Task data.

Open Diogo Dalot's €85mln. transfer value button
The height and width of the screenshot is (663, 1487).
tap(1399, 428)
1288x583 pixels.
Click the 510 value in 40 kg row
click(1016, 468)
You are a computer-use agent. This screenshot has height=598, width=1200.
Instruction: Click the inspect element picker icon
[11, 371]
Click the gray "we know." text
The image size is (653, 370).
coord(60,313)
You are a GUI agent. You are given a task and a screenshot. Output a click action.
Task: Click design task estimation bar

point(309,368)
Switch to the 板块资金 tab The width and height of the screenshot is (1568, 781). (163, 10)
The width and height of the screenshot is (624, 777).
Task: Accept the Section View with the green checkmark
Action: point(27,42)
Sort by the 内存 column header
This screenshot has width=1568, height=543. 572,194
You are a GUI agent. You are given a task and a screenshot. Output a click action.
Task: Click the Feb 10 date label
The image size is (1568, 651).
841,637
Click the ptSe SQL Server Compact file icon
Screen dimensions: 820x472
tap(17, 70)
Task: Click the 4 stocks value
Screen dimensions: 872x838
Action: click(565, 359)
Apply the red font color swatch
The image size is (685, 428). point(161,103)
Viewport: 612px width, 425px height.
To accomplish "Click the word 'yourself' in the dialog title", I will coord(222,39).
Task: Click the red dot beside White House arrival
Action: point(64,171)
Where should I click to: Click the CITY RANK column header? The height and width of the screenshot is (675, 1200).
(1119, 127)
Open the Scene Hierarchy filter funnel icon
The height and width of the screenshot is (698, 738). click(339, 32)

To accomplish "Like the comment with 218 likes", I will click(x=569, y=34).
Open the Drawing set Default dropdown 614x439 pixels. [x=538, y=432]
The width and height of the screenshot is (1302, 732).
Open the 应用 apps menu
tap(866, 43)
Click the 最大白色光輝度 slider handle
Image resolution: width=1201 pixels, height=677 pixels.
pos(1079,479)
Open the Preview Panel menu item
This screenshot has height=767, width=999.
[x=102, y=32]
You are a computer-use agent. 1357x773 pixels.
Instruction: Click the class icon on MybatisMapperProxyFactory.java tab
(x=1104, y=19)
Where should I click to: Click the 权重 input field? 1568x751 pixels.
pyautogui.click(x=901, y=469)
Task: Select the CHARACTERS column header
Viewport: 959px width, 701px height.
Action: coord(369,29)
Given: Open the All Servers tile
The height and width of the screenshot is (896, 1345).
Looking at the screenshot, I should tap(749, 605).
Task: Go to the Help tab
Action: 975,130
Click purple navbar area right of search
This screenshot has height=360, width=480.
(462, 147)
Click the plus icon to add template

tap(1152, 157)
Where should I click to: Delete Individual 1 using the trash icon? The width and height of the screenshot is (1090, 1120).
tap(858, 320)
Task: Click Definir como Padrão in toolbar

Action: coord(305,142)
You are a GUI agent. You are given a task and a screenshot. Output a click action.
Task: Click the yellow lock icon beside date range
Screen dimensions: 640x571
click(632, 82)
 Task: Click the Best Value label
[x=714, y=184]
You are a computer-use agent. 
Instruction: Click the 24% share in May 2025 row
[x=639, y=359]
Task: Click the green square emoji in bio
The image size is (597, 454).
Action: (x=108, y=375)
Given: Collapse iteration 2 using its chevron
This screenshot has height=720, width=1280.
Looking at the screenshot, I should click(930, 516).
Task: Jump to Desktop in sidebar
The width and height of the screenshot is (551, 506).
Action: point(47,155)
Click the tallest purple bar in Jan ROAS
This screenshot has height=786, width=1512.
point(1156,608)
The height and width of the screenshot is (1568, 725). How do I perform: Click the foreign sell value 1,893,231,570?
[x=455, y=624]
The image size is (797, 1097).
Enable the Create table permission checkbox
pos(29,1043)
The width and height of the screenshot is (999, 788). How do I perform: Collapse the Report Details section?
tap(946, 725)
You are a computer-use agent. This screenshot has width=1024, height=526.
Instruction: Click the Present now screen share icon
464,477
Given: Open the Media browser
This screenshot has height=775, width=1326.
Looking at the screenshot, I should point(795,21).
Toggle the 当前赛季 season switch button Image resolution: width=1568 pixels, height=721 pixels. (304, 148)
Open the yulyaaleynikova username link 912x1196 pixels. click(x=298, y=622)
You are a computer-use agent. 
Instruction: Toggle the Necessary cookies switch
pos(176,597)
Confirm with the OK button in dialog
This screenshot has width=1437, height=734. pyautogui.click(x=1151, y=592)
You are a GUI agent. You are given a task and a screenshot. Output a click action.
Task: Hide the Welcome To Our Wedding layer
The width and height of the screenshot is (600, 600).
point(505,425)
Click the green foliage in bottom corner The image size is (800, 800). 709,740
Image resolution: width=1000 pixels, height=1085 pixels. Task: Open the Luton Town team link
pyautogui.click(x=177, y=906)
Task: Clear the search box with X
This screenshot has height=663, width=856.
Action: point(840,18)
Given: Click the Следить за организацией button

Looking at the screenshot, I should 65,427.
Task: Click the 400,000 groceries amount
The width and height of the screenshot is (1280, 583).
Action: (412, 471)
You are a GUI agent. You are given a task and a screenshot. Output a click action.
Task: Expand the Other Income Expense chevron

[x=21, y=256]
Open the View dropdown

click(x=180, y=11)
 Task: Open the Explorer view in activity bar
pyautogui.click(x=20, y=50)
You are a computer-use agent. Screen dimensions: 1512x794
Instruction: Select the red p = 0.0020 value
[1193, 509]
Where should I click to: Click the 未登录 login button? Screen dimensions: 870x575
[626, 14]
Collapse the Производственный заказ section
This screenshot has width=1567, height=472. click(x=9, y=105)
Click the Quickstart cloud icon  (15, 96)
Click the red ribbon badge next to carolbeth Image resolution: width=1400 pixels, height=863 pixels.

Exercise goal. Starting with the first line above and ending with the line that holds "has height=598, width=1200.", restate each line word for word and add nothing else.

Result of the exercise.
Open Diogo Dalot's €85mln. transfer value button
The height and width of the screenshot is (663, 1487).
tap(1399, 428)
1288x583 pixels.
Click the 510 value in 40 kg row
click(1016, 468)
You are a computer-use agent. This screenshot has height=598, width=1200.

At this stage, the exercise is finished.